Since Ubuntu 21.04 my fix to reassign the middle trackpad click using xinput to "left click" no longer works. Now whenever my hand drifts to the middle of the trackpad, and I click on an application icon, I open up a copy of the current application. Or if I am in a program I end up pasting something I didn't want to. So I tried instead gnome-tweaks, which you can easily install using apt-get in terminal:
sudo apt-get install gnome-tweaks
Now lauch gnome-tweaks (e.g. by typing gnome-tweaks in Terminal) and select "Keyboard and Mouse". There is a section there called "Mouse click emulation". There are three settings:
- Fingers: all single trackpad clicks are left-clicks but you can simulate a right click by tapping with two fingers. I find this the most comfortable setting.
- Area: this is the default. the trackpad is divided into three areas. The bottom middle of the trackpad is middle click, leaving very little space for left-click which is dominant.
- Disabled: all clicks on the trackpad are left-clicks. I find this useless as you must have right click in many cases.
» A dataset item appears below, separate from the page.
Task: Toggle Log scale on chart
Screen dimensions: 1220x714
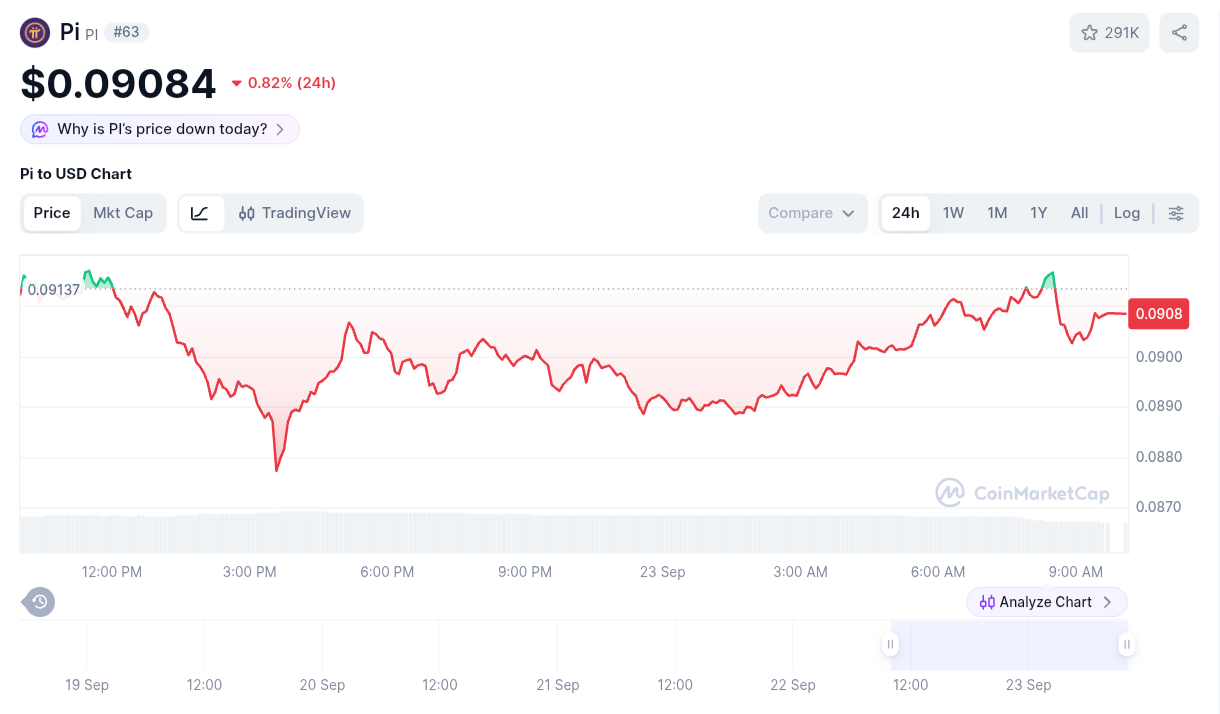Action: coord(1127,213)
There is also a setting to disable middle click paste. I turned that off as I do not want middle click at all. Middle click makes sense with a mouse where you have tactile feedback as to what you are pressing but on a featureless trackpad you can only middle-click reliably if you stare at it the whole time. For terminal copy and paste I use shift-control-c and shift-control-v. With option 1 above you can still have middle click paste with a three-finger tap.